BEGIN

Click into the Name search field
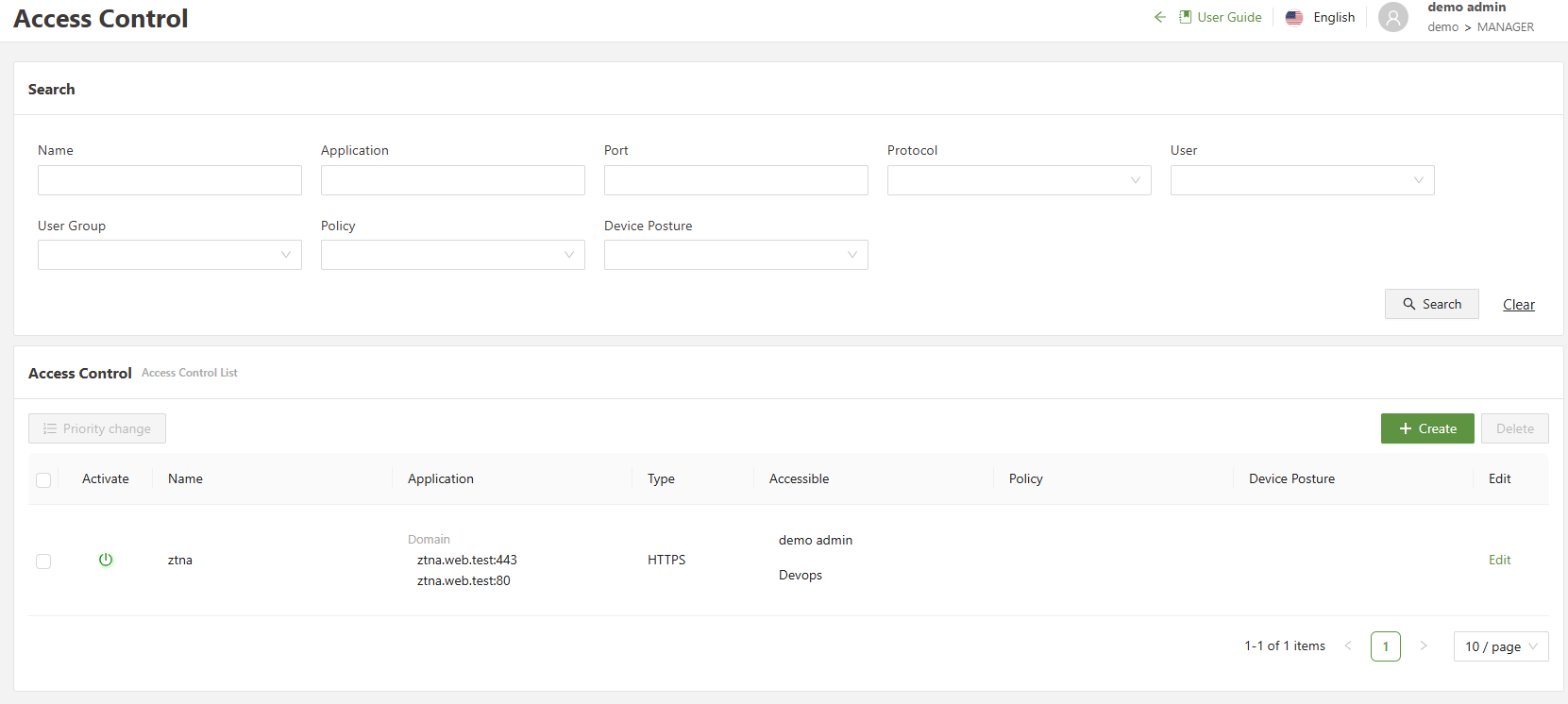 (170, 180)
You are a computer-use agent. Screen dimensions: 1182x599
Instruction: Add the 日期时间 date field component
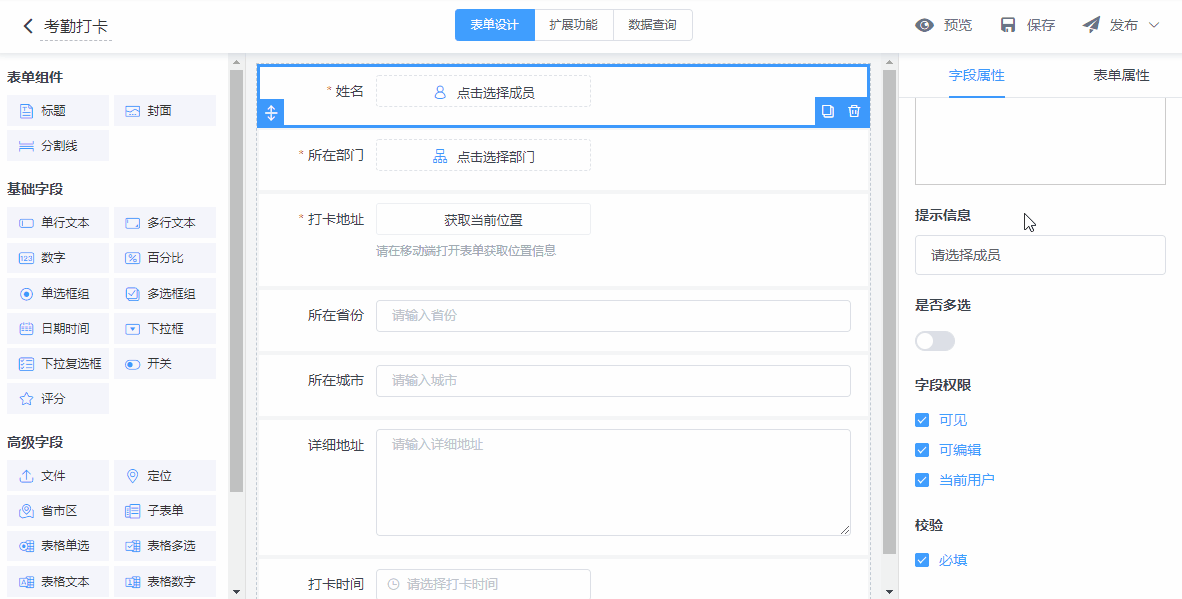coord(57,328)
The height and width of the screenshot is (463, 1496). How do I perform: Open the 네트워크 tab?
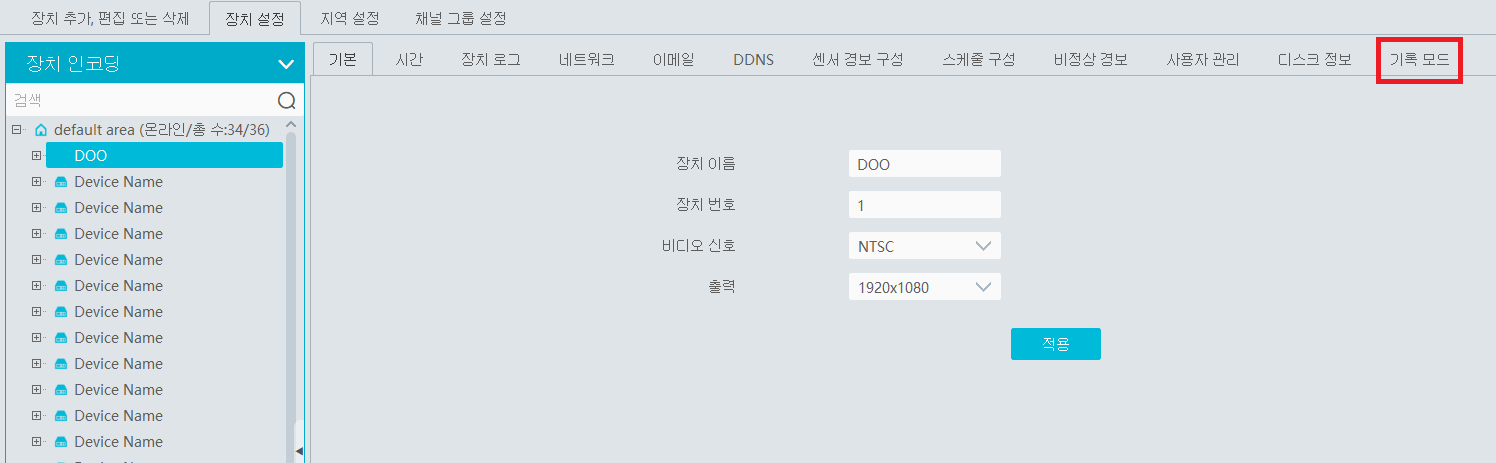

END

**TO DO**
Please rewrite all the records above, replacing "field" with "box" and leaving every other word unchanged. Omit the pictures from your answer.

**EXPECTED ANSWER**
Click into the Name search box
 (170, 180)
You are a computer-use agent. Screen dimensions: 1182x599
Instruction: Add the 日期时间 date box component
coord(57,328)
The height and width of the screenshot is (463, 1496). How do I perform: Open the 네트워크 tab?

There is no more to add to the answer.